-- Start Reading passage --

# Is this safe? Rimless tank not sitting flush on DIY stand



## Akiles (Apr 24, 2018)

Hey all,

I'm preparing to start my first tank. It's a 30G rimless tank made by Hagen. I just completed the stand which I made according to these plans (https://cflas.org/2014/03/03/build-your-own-aquarium-stand/) but now I'm worried as there appears to be a warp in the wood and when I sit the tank on it, it isn't flush in all 4 corners. Infact, only flush on the two right hand side corners. It picks up slightly near the middle and I can slide a playing card easily basically throughout most of the left side. The stand itself is level, the floor is level, it appears to be a warp in the plywood or slightly off with the 2x4s altogether.

Now this freaked me out and I read a bunch of threads mainly on reefland where guys are really fretting over this, however most of them are talking about large tanks, 100g +. My tank is only 30 gallons. I know I'd be taking a risk but am I on the safe side with only a 30 gallon? I really can't build a new stand from scratch at this point. It's taken me a month to get that done because I live in an apartment and had to do it at a friend's on his schedule.

Any other fixes? Should I try sanding the top to try and level it out? Or can I just hope the tank settles once I fill it with water? Are shims under the tank itself an option? I've heard that's not good. Feeling a little dejected right now... Please help!

Here are a couple pictures:

https://s3.amazonaws.com/uploads.hi...9_10160703371445157_1140625356835782656_n.jpg

https://s3.amazonaws.com/uploads.hi...8_10160703374625157_8887276316068413440_n.jpg

Thanks.

PS: Here's a full tank + stand shot just for some context : https://s3.amazonaws.com/uploads.hipchat.com/22189/3416276/Eds1gp5LzKwTvb4/20180428_001354.jpg


----------



## The Guy (Nov 26, 2010)

Go to Home Depot or Rona and buy a piece of blue or pink close cell 1/2" or 3/4" rigid styrofoam board and place it between the tank and the stand to take up any deflection of the tank when it's filled with water, without it is far too risky on a surface that is uneven. 30 gallons of water on the floor is not a pretty site , better to be safe, I've always used it under all my tanks over the years and never had a problem, here's an example showing the use of the foam board under one of my spec 5 tanks. hope this helps


----------



## TomC (Apr 21, 2010)

-- End Reading passage --
-- Start Dataset content --

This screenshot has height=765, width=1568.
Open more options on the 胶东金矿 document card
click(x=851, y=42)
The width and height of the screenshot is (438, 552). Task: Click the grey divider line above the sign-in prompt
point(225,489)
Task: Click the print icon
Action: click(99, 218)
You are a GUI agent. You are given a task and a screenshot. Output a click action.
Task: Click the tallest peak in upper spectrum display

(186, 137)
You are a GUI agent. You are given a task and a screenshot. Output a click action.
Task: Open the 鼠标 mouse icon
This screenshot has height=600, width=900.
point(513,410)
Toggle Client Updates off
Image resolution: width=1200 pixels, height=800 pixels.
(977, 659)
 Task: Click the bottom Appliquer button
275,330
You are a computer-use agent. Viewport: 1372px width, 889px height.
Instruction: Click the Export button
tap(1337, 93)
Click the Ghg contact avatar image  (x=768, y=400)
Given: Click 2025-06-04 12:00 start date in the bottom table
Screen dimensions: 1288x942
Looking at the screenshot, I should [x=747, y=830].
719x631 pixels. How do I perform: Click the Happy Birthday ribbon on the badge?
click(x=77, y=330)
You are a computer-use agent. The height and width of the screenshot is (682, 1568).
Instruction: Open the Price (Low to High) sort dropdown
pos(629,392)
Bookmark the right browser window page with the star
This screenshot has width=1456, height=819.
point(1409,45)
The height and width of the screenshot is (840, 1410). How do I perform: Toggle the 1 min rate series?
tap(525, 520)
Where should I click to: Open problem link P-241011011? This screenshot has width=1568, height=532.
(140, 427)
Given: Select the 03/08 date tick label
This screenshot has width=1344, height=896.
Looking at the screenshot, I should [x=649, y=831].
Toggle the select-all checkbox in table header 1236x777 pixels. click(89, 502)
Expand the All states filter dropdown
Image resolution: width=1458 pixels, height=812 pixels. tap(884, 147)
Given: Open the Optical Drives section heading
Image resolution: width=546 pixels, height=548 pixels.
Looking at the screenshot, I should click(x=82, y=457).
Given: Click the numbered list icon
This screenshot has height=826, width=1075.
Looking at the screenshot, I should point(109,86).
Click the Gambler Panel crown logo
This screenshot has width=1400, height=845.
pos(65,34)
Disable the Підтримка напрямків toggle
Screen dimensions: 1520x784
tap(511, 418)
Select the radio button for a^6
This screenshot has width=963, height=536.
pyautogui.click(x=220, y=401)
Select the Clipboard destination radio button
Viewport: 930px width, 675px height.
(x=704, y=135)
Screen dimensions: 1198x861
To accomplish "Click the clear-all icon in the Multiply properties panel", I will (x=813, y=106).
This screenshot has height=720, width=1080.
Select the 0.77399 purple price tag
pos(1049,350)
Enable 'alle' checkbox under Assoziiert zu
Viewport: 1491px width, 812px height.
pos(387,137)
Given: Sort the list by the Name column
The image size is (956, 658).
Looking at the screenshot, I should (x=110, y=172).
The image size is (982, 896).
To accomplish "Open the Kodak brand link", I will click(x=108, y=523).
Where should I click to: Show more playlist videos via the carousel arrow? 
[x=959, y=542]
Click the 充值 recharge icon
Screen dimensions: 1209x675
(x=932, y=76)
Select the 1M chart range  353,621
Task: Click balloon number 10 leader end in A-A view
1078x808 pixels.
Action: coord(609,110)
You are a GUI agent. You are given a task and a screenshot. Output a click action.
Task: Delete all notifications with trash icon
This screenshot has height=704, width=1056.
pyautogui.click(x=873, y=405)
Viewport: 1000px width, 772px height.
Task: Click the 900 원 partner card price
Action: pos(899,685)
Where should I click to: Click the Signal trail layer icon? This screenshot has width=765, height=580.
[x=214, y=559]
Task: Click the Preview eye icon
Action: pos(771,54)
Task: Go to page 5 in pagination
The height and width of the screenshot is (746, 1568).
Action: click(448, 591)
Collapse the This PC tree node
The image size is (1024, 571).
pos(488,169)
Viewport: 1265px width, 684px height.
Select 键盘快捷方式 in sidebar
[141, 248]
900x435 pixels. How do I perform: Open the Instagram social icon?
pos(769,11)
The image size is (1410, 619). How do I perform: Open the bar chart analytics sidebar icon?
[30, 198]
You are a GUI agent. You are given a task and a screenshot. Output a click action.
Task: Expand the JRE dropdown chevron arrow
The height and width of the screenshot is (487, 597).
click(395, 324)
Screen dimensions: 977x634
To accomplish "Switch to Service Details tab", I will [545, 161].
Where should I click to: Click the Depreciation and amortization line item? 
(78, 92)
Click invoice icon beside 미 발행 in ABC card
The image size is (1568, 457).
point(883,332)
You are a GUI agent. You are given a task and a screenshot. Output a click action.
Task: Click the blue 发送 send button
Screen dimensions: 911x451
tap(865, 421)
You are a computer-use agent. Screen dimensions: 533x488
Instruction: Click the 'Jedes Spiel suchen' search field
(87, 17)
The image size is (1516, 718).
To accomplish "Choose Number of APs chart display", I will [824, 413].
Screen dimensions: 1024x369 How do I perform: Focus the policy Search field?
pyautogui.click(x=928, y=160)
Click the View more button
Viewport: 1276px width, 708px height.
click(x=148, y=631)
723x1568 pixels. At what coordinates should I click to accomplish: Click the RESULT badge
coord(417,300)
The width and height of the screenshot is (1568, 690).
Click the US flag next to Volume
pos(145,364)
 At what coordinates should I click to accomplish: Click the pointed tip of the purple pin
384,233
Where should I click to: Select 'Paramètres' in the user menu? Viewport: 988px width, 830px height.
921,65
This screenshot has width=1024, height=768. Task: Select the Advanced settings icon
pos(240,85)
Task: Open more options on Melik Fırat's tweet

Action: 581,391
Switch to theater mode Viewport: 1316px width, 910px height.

-- End Dataset content --

### The tasks
a - In the aquarium stand thread, what does The Guy recommend placing between the tank and the stand?
b - Write the next part of the aquarium stand thread, beginning with TomC's post.
The items have no connection to the aquarium stand thread.

### Set of answers
a - A 1/2" or 3/4" sheet of blue or pink rigid styrofoam board.

b -
I always put a piece of carpet under my tanks.


----------



## Akiles (Apr 24, 2018)

Carpet eh? Haven't heard that one before. Was actually thinking of putting in a yoga mat type material. But I think I'll go with the tried and tested styrofoam. Pity it's so ugly though. Thanks for the help!


----------



## TomC (Apr 21, 2010)

You can dress up the Styrofoam edges, so it doesn't look as bad.


----------



## Mick2016 (Jun 16, 2016)

I use that "rubber runner" product from Home Depot . . . purchased by the foot (from a bulk roll at a width of 27). For leveling, it has "give" similar to that of styrofoam. Condensation under the tank - between the glass bottom and rubber - has never been a problem. And, even if it were, the material is waterproof (unlike most carpeting). I also have a thin piece of cotton under the rubber mat so that the runner does not come in direct contact with the painted wood finish of the cabinet holding the tank (in case there were some reaction between the paint and the rubber).

Two years and counting . . . with no issues.


----------



## The Guy (Nov 26, 2010)

Akiles said:


> Carpet eh? Haven't heard that one before. Was actually thinking of putting in a yoga mat type material. But I think I'll go with the tried and tested styrofoam. Pity it's so ugly though. Thanks for the help!


As Tom says you can dress it up on the edges, I've used latex paint which seemed to work ok on the foam.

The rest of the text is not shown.